Если он восхищался картиной, всегда рядом находились другие, готовые сомлеть от того, как удачно художник изобразил пуговицы на фраке. На концерте, где исполняли Бетховена, он видел зевающих или впадавших в экстаз после первой же ноты. Когда он заговаривал о Шекспире, так называемые классики смеялись ему в лицо, давая понять, как им его жалко, а именующие себя романтиками лишь выкрикивали что-то нечленораздельное; если он признавался, что любит почитывать «Орлеанскую девственницу»,[100] на него смотрели, как на либертена, или, дабы показать, что и сами — тонкие ценители, в ту же секунду принимались цитировать «Картину семейной жизни»[101] либо «Монастырского привратника».[102]

Тем не менее несколько раз, привлеченный видимостью симпатии, уже заранее облизываясь, он позволял себе вслух развить свою мысль, излить чувство, но именно у тех, кто, как он надеялся, сумеет его понять, внезапно натыкался на такую зашоренность, что, начав с общей с ними точки, почти сразу оказывался на громадном расстоянии от них и продолжал говорить уже для себя одного.

В конце концов Жюль вообще запретил себе распространяться об искусстве и литературе.
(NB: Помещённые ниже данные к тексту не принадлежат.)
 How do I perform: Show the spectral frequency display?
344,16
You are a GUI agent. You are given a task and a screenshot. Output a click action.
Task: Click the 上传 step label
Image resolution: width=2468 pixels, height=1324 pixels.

Однажды он имел несчастье очутиться в кружке историков, разглагольствовавших о Французской революции и ее великих деятелях: один представлял Робеспьера «налакавшимся крови тигром», другой «самым мягким законодателем», какого видывал свет; Гору[103] сочли «тайной фалангой» и «разбойничьим притоном», кто-то даже благословил Великую революцию «и в ее основе, и в плодах ее», оплакав лишь «достойные жалости эксцессы, замутившие ее суть». С тех пор Жюль стал избегать также и бесед о предметах исторических.

Оставались, следовательно, одни только общие места, неисчерпаемый источник всех мужских бесед, точка схождения, где едва отличимы друг от друга самый крупный гений и неотесанный мужлан, а именно: вино, хорошая еда и девочки, но, кроме однообразия тем, Жюля неизменно удивляло, сколь мало развратны распутники, тесен желудок лакомок и прижимисты расточители. Встречал он и искателей амурных приключений — своего рода профессиональных соблазнителей, в чьей душе каждый месяц разгоралось серьезное чувство, не говоря уже о дотлевающих остатках прежних, что чадили еще довольно долго; так вот, всякая новая возлюбленная неизменно превосходила предыдущую душою, сердцем, красотой, поэтичностью и т. п., а когда за нею следовала другая, он высмеивал все, отнесенное ранее на счет первой… И так до бесконечности. Однажды, когда подобный субъект зачитывал вслух письмо, доверенное почте его новым «ангелом», Жюль позволил себе бестактность рассмеяться вслух, позабавленный одной узнанной им фразой: он ее читал у Жорж Санд. Тотчас последовала негодующая отповедь.